Experiments found destroying specific cells - known as microglia - reduced the formation of clumps of amyloid beta that form in Alzheimer's and destroy memory.
These are the rogue proteins believed to lie at the root of the devastating neurological illness.
Human trials of all therapies have failed in the past. Most have targeted the amyloid plaques that build up in the brains of patients.
The German team say the breakthrough is exciting as it sheds fresh light on a classic hallmark of Alzheimer's. It also offers hope of an effective medication aimed at the 'microglia' cells - instead of amyloid-beta itself.
Prof Michael Heneka and colleagues say the amyloid beta plaques are fuelled by inflammation.
In Alzheimer's patients these proteins collect together - leading to cell damage and confusion.
For years inflammation has been suspected of having a role but the exact nature of its involvement has been hard to pin down - until now.
The researchers found the microglia release specks of a protein called ASC in response to it. They stick to the amyloid beta protein - boosting its production.
Prof Heneka, of the University of Bonn, Germany, said this may even occur in the very early stages of Alzheimer's.
In tests an antibody that blocked ASC from binding to amyloid beta stopped it from forming into damaging clumps.
The study published in Nature found this worked in live mice as well as cells grown in the laboratory.
ASC reside in a vital inflammatory pathway called the NLRP3 inflammasome which damages brain cells.
Prof Heneka said: 'In patients with Alzheimer's disease, deposition of amyloid-beta is accompanied by activation of the innate immune system and involves formation of ASC specks in microglia.'
These bind rapidly to amyloid-beta and increase the formation of clumps. He said ASC specks have been visualised in the brains of patients who died from Alzheimer's.
He said: 'The patho-physiological link between inflammasome responses and amyloid-beta plaque spreading suggests pharmacological targeting of inflammasomes could represent a novel treatment for Alzheimer's disease. Mice genetically engineered to lack the NLRP3 gene that produces ASC showed much less amyloid-beta in the brain - and performed better on spatial memory tasks.
Antibodies to ASC - which prevent the specks from binding to other proteins - also suppressed the formation of amyloid-beta clumps.
Speaking from Germany, Prof Heneka said: 'The hope would be to interfere with disease progression and spreading of pathology by counteracting or interfering with the NLRP3 inflammasome or ASC specks.

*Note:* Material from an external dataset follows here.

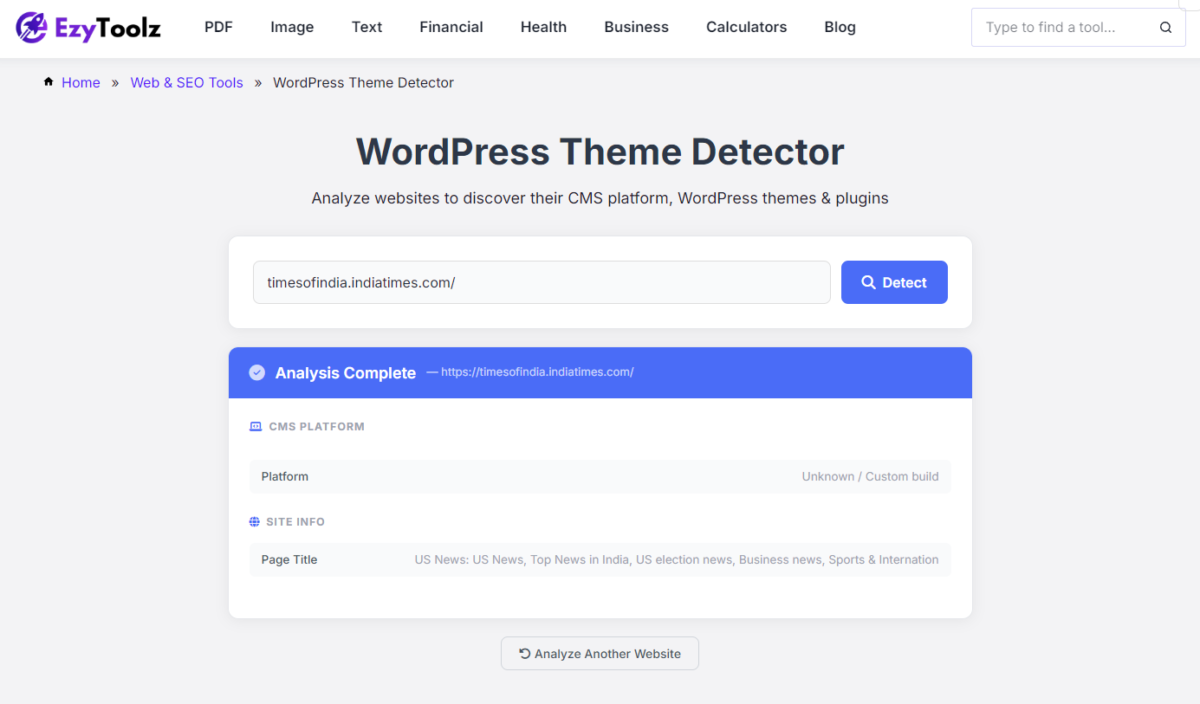Screen dimensions: 1200x704
Task: Click the Home breadcrumb link
Action: (x=80, y=82)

'I would hope - given it is possible to develop a safe and brain penetrant NLRP3 inhibitor - this could be tested in the next five to 10 years from now.'
His lab had previously shown mice lacking the protein NLRP3 are less likely to develop clumps of amyloid-beta - suspected of lying at the heart of Alzheimer's.
Prof Heneka said: 'Spreading and disease progression is absent in the state of the art model of disease spreading.
'If animals carry a genetic knockout for ASC one would hope blocking ASC speck formation holds therapeutic potential.'
Professor Richard Ransohoff, a cell biologist at Harvard Medical School, Boston,
reviewed the study for the journal and said the identification of specific chemicals in plaque formation is 'extremely welcome.'
They 'could accelerate the development of better therapies' but if these are to be effective it will be important to discover which part to target.
He described suppressing formation of ASC specks as a specific 'downstream aspect' but this might not sufficiently inhibit all the problems implicated in Alzheimer's.
Prof Ransohoff said: 'Despite this difficulty, which bedevils all pathway directed therapeutics, it is heartening and invigorating to have a newly discovered mechanism to consider in the quest to treat Alzheimer's disease.'
Last year University of Southampton researchers found increased numbers of microglia in the post mortem brains of people with Alzheimer's.
A drug used to block their production in the brains of mice had fewer memory and behavioural problems.
The compound also prevented the loss of communication points between nerve cells in the brain - which usually happens in people with Alzheimer's. Experts said the results were 'exciting'.
About 850,000 people in Britain have dementia, with Alzheimer's by far the most common form, with the figure set to reach a million by 2025 because of the ageing population. There is no cure.